Grace and misbehaving servers

Thu Mar 19 10:12:11 UTC 2020

On Tue, Mar 17, 2020 at 8:06 PM Batanun B <batanun at hotmail.com> wrote:
>
> Hi Dridi,
>
> On Monday, March 16, 2020 9:58 AM Dridi Boukelmoune <dridi at varni.sh> wrote:
>
> > Not really, it's actually the other way around. The beresp.grace
> > variable defines how long you may serve an object past its TTL once it
> > enters the cache.
> >
> > Subsequent requests can then limit grace mode, so think of req.grace
> > as a req.max_grace variable (which maybe hints that it should have
> > been called that in the first place).
>
> OK. So beresp.grace mainly effects how long the object can stay in the cache? And if ttl + grace + keep is a low value set in vcl_backend_response, then vcl_recv is limited in how high the grace can be?

Not quite!

ttl+grace+keep defines how long an object may stay in the cache
(barring any form of invalidation).

The grace I'm referring to is beresp.grace, it defines how long we
might serve a stale object while a background fetch is in progress.

> And req.grace doesn't effect the time that the object is in the cache?

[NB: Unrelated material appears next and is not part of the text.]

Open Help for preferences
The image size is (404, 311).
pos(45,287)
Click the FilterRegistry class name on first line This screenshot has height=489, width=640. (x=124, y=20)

Even if req.grace is set to a low value on the very first request (ie the same request that triggers the call to the backend)?

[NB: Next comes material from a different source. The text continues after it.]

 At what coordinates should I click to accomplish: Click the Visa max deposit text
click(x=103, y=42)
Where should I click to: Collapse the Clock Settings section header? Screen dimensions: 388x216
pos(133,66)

Right, req.grace only defines the maximum staleness tolerated by a
client. So if backend selection happens on the backend side, you can
for example adjust that maximum based on the health of the backend.

> > What you are describing is stale-if-error, something we don't support
> > but could be approximated with somewhat convoluted VCL. It used to be
> > easier when Varnish had saint mode built-in because it generally
> > resulted in less convoluted VCL.
> >
> > It's not something I would recommend attempting today.
>
> That's strange. This stale-if-error sounds like something pretty much everyone would want, right? I mean, if there is is stale content available why show an error page to the end user?

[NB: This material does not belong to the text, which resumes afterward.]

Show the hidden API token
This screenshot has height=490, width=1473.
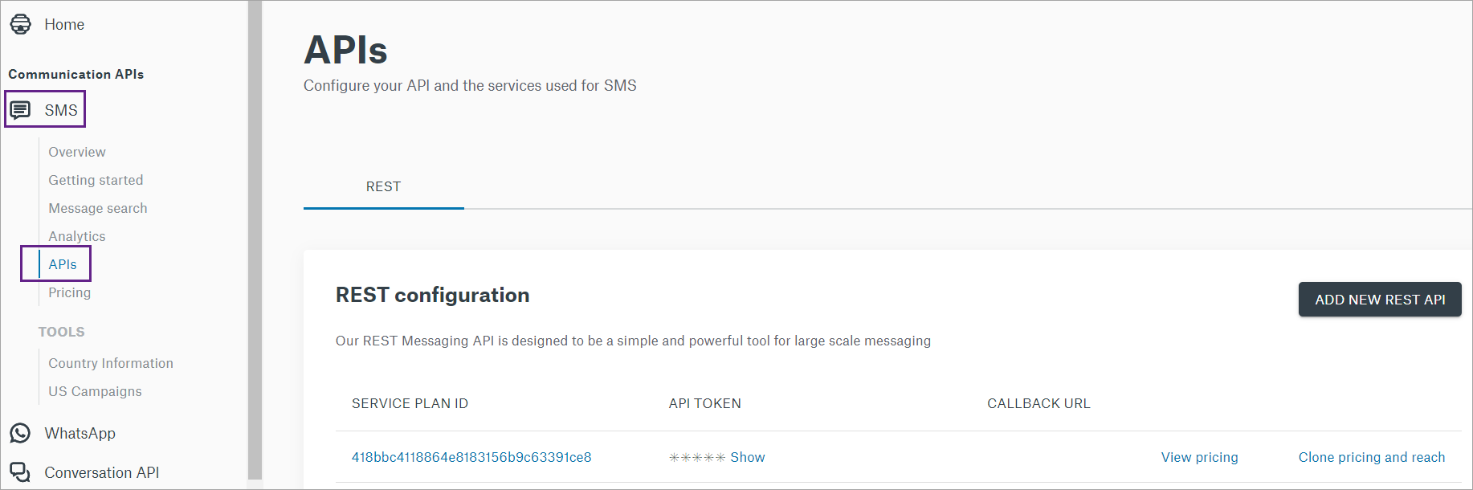click(x=748, y=457)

As always in such cases it's not black or white. Depending on the
nature of your web traffic you may want to put the cursor on always
serving something, or never serving something stale. For example, live
"real time" traffic may favor failing some requests over serving stale
data.

Many users want stale-if-error, but it's not trivial, and it needs to
be balanced against other aspects like performance.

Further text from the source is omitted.